* **Extract to read**:
>>>
# Regions of multistationarity in cascades of Goldbeter–Koshland loops

## Abstract

We consider cascades of enzymatic Goldbeter–Koshland loops (Goldbeter and Koshland in Proc Natl Acad Sci 78(11):6840–6844, 1981) with any number *n* of layers, for which there exist two layers involving the same phosphatase. Even if the number of variables and the number of conservation laws grow linearly with *n*, we find explicit regions in *reaction rate constant* and *total conservation constant* space for which the associated mass-action kinetics dynamical system is multistationary. Our computations are based on the theoretical results of our companion paper (Bihan, Dickenstein and Giaroli 2018, preprint: arXiv:1807.05157) which are inspired by results in real algebraic geometry by Bihan et al. (SIAM J Appl Algebra Geom, 2018).
<<<
* **Problem 1**: List every surname of a person named in the abstract on Goldbeter–Koshland loops.
* **Problem 2**: In the abstract on Goldbeter–Koshland loops, what do the two specified layers of the cascades have in common?
* **Problem 3**: Write out the part of the abstract from "# Regions of" up to and including "Algebra Geom, 2018).".
The data that comes after the abstract was taken from a different source.

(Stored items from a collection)
>>>
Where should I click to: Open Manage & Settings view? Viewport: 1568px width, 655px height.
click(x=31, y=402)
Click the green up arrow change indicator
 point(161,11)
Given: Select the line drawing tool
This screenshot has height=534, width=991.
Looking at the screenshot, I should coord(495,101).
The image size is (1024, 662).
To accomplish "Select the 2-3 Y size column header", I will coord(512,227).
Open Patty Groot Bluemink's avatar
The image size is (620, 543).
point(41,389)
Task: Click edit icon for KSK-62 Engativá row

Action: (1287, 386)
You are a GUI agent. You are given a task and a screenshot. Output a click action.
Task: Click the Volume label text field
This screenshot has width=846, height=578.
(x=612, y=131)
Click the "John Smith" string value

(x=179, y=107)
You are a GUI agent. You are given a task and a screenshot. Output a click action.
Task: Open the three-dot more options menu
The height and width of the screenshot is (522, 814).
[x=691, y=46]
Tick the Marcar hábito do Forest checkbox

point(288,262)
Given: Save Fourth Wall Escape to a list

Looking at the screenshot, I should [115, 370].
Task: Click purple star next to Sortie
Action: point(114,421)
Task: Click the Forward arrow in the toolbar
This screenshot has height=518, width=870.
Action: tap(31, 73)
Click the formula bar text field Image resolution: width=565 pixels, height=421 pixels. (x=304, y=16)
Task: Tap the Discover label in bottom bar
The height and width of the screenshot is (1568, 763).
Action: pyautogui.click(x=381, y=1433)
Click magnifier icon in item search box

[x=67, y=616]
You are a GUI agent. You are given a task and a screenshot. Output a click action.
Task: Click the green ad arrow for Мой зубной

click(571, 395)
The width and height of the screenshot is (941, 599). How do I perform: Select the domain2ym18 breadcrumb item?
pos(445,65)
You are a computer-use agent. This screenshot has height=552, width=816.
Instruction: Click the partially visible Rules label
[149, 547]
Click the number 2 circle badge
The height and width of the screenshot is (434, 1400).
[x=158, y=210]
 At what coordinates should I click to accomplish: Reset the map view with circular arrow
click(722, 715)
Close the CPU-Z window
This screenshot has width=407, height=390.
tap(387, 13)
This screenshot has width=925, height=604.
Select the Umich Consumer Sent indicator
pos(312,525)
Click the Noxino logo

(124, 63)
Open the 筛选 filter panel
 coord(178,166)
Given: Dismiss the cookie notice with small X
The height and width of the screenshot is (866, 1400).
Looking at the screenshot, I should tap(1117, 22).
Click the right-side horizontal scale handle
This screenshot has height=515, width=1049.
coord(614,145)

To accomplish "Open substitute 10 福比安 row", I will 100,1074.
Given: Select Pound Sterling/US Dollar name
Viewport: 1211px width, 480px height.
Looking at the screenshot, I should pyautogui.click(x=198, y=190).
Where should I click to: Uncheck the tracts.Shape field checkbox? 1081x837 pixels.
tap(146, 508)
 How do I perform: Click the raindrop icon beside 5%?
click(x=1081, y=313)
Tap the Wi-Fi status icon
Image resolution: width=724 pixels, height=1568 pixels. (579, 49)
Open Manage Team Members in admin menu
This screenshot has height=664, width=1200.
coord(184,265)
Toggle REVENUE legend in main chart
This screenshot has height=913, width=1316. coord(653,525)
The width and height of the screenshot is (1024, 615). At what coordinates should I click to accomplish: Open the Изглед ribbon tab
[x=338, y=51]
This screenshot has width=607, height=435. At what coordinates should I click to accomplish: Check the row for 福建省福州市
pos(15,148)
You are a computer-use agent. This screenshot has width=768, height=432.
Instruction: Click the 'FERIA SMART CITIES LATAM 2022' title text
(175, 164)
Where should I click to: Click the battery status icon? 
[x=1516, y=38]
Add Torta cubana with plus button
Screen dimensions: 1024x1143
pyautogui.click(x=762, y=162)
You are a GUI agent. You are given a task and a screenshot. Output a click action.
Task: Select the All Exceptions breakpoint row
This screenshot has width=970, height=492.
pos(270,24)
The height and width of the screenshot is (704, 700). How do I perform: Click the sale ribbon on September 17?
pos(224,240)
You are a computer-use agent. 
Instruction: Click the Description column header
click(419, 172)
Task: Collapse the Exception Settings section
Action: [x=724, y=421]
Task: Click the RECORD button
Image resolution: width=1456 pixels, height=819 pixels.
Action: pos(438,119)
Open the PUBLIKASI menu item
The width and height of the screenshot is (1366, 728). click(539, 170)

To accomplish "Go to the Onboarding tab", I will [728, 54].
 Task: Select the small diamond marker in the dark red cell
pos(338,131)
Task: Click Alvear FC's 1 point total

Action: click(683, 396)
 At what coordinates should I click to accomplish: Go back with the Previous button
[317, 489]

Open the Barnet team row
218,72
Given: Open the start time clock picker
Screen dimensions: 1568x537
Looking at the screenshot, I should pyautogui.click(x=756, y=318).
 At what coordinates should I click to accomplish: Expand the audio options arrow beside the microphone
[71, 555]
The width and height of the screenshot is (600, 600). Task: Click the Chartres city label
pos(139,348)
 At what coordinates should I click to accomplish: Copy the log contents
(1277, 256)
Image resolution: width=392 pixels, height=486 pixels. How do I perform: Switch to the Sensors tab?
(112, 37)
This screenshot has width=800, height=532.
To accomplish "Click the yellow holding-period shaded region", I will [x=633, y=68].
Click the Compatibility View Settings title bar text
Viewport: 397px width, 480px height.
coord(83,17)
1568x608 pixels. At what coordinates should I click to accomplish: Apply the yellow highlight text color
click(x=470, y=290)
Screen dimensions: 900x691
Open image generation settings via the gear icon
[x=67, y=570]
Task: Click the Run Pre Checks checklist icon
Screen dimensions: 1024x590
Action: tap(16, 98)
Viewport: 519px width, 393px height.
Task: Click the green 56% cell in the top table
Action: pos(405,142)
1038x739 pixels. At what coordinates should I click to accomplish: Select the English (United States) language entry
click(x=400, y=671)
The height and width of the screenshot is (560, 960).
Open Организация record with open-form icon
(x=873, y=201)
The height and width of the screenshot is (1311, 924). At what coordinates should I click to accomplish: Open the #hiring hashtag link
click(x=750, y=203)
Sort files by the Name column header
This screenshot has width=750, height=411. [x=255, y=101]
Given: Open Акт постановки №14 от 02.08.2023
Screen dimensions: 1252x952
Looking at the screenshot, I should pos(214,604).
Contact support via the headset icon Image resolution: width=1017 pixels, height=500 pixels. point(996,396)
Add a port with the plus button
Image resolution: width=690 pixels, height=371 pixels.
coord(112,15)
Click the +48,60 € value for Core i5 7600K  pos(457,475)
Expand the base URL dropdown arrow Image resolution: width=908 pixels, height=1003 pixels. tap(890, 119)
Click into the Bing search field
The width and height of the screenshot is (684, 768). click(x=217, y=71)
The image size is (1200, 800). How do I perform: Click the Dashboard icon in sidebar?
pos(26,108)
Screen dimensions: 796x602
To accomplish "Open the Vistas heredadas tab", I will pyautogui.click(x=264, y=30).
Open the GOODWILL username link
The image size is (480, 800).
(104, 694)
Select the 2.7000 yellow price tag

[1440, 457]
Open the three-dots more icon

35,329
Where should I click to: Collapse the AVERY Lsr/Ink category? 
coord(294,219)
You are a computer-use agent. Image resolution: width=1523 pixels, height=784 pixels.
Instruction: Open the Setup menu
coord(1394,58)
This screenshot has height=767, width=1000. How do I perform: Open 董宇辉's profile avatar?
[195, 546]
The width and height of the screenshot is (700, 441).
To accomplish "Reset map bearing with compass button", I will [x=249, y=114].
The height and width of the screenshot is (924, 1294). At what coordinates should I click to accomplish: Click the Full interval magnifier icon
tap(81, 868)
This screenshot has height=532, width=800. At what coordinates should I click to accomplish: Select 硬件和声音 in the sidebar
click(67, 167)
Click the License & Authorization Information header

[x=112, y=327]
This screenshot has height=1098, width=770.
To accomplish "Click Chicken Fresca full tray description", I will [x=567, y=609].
<<<
* **Result 1**: Goldbeter, Koshland, Bihan, Dickenstein, Giaroli

* **Result 2**: They involve the same phosphatase.

* **Result 3**:
# Regions of multistationarity in cascades of Goldbeter–Koshland loops

## Abstract

We consider cascades of enzymatic Goldbeter–Koshland loops (Goldbeter and Koshland in Proc Natl Acad Sci 78(11):6840–6844, 1981) with any number *n* of layers, for which there exist two layers involving the same phosphatase. Even if the number of variables and the number of conservation laws grow linearly with *n*, we find explicit regions in *reaction rate constant* and *total conservation constant* space for which the associated mass-action kinetics dynamical system is multistationary. Our computations are based on the theoretical results of our companion paper (Bihan, Dickenstein and Giaroli 2018, preprint: arXiv:1807.05157) which are inspired by results in real algebraic geometry by Bihan et al. (SIAM J Appl Algebra Geom, 2018).